Are You Epicurean Or Hieronymian?

  • According to Doctrine 3, Epicurus held that the limit of quantity of pleasure is the absence of pain. This is a function of the truism / premise that there are only two feelings - pleasure and pain - which means that in quantity, the measurement that describes the "absence" of the one is the same measurement as the "presence" of the other. But this observation is limited to quantity - it has nothing to do with the quality or the detail of the type of pleasure (or pain) that is being experienced at a particular moment.


    Nevertheless, there is at loose in philosophical communities today the idea that Epicurus taught that pleasure is exactly equal - is defined as - "absence of pain," and so many are motivated to try to reconcile the inconsistencies in the texts by holding that Epicurus meant "tranquility" and that "tranquility itself" is the goal of life. What they would really say, if they followed their conclusion to the end, is that "tranquility is the highest pleasure" -- but you rarely see that formulation, as it is so obviously and counter intuitively incorrect.

    The record of how all this discussion got started is out there if people would look. Much of the story begins with Plato and Philebus, but Epicurus was not the only one to grapple with the issue. One philosopher -Heronymous of Rhodes - explicitly adopted the modern "absence of pain" position - and everyone at the time knew the difference. Heronymous of Rhodes is forgotten today, but Epicurus is tagged with his incorrect viewpoint. Beware!





    Cicero - Academic Questions:



    Cicero - On Ends:




    I will give Hieronymous credit for one thing: he is consistent in seeing that holding up "absence of pain" as the goal means to depreciate "pleasure" as the goal of life. Whether they admit it or not, this is the natural road which proponents of "absence of pain" will follow - they end up being opponents of "pleasure" as ordinarily understood.

    Next - again from Cicero, On Ends:


    Image may contain: text



    Cicero the lying litigator at work again! Cicero KNOWS that Epicurus did not make the mistake of calling "absence of pain" the goal of life, as Hieronymus did, but because some are so obtuse as to think "absence of pain" makes sense (Hieronymous was such a one!) Cicero is able to use the argument to great effect - or so he thinks! But once we see that the goal is PLEASURE, rather than absence of pain, Cicero's argument falls to the ground:

    Image may contain: text

  • I think those behind every popular academic philosophical book need to see this. My father's philosophy class, briefly mentions Epicurus and what he has learned aside from asking me, is that common misconception of pleasure = no pain, and that katastematic pleasures are better than kinetic. Yet nowhere in any of these circles, do I see an acknowledgement of the juxtaposition of this modern interpretation. How can pleasure = absence of pain when you are adamant about kinetic v katastematic pleasures with the latter being more important despite it relying on kinetic pleasures to begin with, ie what they believe causes pain?

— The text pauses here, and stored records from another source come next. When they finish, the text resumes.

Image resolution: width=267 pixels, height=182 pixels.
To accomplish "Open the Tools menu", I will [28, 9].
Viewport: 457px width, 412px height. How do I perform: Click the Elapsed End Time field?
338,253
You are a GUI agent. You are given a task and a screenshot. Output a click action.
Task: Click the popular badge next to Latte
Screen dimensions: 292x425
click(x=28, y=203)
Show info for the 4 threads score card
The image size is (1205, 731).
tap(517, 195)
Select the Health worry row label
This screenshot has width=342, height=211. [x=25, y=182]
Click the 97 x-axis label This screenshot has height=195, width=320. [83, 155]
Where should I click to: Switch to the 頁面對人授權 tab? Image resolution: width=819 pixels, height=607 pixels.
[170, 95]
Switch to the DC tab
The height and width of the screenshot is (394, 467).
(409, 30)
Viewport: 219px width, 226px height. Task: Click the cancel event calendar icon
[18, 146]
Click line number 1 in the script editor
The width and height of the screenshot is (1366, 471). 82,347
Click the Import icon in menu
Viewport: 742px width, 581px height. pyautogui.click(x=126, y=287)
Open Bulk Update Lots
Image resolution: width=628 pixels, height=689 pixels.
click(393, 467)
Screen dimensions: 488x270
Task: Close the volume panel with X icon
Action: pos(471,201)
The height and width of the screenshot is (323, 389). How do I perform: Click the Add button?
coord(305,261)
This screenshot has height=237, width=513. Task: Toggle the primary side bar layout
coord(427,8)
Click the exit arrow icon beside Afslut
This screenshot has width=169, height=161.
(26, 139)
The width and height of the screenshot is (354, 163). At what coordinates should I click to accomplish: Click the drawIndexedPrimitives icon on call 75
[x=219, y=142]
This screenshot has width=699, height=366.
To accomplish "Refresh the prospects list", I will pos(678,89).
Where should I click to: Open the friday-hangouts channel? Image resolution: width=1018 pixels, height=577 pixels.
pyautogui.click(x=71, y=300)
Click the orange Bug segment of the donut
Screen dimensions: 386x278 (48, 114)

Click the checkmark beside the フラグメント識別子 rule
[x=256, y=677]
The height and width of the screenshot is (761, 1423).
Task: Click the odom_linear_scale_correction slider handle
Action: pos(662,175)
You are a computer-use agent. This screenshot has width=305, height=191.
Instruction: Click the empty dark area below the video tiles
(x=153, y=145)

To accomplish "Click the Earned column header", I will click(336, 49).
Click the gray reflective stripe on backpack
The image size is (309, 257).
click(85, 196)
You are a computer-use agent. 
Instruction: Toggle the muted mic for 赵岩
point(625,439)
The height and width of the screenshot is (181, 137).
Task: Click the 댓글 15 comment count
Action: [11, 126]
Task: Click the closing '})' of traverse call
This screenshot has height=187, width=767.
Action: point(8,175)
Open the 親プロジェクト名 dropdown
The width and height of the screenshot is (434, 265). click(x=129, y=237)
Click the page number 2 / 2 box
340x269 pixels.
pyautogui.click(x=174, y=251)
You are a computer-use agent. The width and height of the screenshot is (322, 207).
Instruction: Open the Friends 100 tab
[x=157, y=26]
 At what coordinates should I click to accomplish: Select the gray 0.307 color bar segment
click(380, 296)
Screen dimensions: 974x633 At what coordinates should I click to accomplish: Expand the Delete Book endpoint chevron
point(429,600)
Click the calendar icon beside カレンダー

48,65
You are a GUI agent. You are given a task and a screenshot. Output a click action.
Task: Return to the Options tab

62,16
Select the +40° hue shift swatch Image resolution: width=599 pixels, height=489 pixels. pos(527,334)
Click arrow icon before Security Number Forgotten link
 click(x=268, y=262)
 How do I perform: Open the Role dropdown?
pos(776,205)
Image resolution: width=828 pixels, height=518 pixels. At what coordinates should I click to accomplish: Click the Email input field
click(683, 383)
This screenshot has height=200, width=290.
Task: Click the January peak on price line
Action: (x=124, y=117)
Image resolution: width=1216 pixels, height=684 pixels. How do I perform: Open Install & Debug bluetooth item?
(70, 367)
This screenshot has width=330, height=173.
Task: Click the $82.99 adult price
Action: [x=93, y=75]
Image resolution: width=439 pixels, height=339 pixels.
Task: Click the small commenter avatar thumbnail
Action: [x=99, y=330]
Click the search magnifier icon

    “If the joys found in nature are crimes, then man’s pleasure and happiness is to be criminal.”

  • Exactly Charles. This information is out there, but I think very few people have taken the time to digest it and think about its implications. And the last couple of decades the problem is accelerating -- all people are reading nowadays is popular wikipedia-like summaries, and the most recent commentaries, and the misinformation is accelerating like a snowball on a hill.

  • Poster GW: "But is it not a Principal Doctrine that, "Pleasure reaches its maximum limit at the removal of all sources of pain. When such pleasure is present, for as long as it lasts, there is no cause of physical nor mental pain present – nor of both together."?

    Poster A:

    "...the complete removal of pain has correctly been termed a pleasure.

    Even Cicero forwarded Torquatus' writing:

    The happiness we pursue does not consist solely of the delightful feelings of physical pleasures.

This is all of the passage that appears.